Material for this exercise:
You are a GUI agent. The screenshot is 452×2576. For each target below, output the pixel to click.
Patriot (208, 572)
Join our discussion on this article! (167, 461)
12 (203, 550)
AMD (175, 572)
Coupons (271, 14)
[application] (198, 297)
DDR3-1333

What is required: Could I ask you to return the records exactly and in full?

Solution:
You are a GUI agent. The screenshot is 452×2576. For each target below, output the pixel to click.
Patriot (208, 572)
Join our discussion on this article! (167, 461)
12 (203, 550)
AMD (175, 572)
Coupons (271, 14)
[application] (198, 297)
DDR3-1333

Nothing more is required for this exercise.